= Beginning of Section =
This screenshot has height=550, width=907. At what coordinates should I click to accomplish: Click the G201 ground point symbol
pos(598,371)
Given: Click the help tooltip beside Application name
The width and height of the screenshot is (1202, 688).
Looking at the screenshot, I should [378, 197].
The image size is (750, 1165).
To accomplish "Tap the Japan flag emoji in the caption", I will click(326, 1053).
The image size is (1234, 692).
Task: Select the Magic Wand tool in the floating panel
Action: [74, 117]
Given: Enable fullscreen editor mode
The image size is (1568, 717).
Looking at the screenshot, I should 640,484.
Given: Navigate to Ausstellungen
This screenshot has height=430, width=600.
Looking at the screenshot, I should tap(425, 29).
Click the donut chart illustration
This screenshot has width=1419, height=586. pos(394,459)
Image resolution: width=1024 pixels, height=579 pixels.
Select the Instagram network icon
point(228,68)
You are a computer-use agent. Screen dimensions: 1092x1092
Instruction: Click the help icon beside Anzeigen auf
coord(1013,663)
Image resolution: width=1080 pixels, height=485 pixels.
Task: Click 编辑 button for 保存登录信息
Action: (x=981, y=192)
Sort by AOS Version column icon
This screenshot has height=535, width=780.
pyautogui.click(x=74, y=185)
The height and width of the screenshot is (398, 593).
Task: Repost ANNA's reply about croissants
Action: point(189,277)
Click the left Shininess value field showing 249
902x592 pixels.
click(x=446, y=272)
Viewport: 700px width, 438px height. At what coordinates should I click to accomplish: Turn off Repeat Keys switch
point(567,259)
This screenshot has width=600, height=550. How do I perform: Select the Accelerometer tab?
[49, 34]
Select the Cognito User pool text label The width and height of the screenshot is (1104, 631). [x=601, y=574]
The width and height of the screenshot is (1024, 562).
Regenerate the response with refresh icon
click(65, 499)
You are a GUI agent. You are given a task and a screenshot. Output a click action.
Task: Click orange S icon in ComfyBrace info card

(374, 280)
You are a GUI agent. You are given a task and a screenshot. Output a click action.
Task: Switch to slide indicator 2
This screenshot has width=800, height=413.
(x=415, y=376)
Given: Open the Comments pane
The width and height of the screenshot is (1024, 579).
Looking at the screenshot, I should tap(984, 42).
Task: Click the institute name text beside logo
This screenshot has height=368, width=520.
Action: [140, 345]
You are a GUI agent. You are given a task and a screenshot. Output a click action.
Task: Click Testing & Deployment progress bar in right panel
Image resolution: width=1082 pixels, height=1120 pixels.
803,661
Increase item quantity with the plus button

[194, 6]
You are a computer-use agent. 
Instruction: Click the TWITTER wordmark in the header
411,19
= End of Section =
What needs to be done :: Please output the entire listing exactly as it stands.

Solution for this task ::
This screenshot has height=550, width=907. At what coordinates should I click to accomplish: Click the G201 ground point symbol
pos(598,371)
Given: Click the help tooltip beside Application name
The width and height of the screenshot is (1202, 688).
Looking at the screenshot, I should [378, 197].
The image size is (750, 1165).
To accomplish "Tap the Japan flag emoji in the caption", I will click(326, 1053).
The image size is (1234, 692).
Task: Select the Magic Wand tool in the floating panel
Action: [74, 117]
Given: Enable fullscreen editor mode
The image size is (1568, 717).
Looking at the screenshot, I should 640,484.
Given: Navigate to Ausstellungen
This screenshot has height=430, width=600.
Looking at the screenshot, I should tap(425, 29).
Click the donut chart illustration
This screenshot has width=1419, height=586. pos(394,459)
Image resolution: width=1024 pixels, height=579 pixels.
Select the Instagram network icon
point(228,68)
You are a computer-use agent. Screen dimensions: 1092x1092
Instruction: Click the help icon beside Anzeigen auf
coord(1013,663)
Image resolution: width=1080 pixels, height=485 pixels.
Task: Click 编辑 button for 保存登录信息
Action: (x=981, y=192)
Sort by AOS Version column icon
This screenshot has height=535, width=780.
pyautogui.click(x=74, y=185)
The height and width of the screenshot is (398, 593).
Task: Repost ANNA's reply about croissants
Action: point(189,277)
Click the left Shininess value field showing 249
902x592 pixels.
click(x=446, y=272)
Viewport: 700px width, 438px height. At what coordinates should I click to accomplish: Turn off Repeat Keys switch
point(567,259)
This screenshot has width=600, height=550. How do I perform: Select the Accelerometer tab?
[49, 34]
Select the Cognito User pool text label The width and height of the screenshot is (1104, 631). [x=601, y=574]
The width and height of the screenshot is (1024, 562).
Regenerate the response with refresh icon
click(65, 499)
You are a GUI agent. You are given a task and a screenshot. Output a click action.
Task: Click orange S icon in ComfyBrace info card

(374, 280)
You are a GUI agent. You are given a task and a screenshot. Output a click action.
Task: Switch to slide indicator 2
This screenshot has width=800, height=413.
(x=415, y=376)
Given: Open the Comments pane
The width and height of the screenshot is (1024, 579).
Looking at the screenshot, I should tap(984, 42).
Task: Click the institute name text beside logo
This screenshot has height=368, width=520.
Action: [140, 345]
You are a GUI agent. You are given a task and a screenshot. Output a click action.
Task: Click Testing & Deployment progress bar in right panel
Image resolution: width=1082 pixels, height=1120 pixels.
803,661
Increase item quantity with the plus button

[194, 6]
You are a computer-use agent. 
Instruction: Click the TWITTER wordmark in the header
411,19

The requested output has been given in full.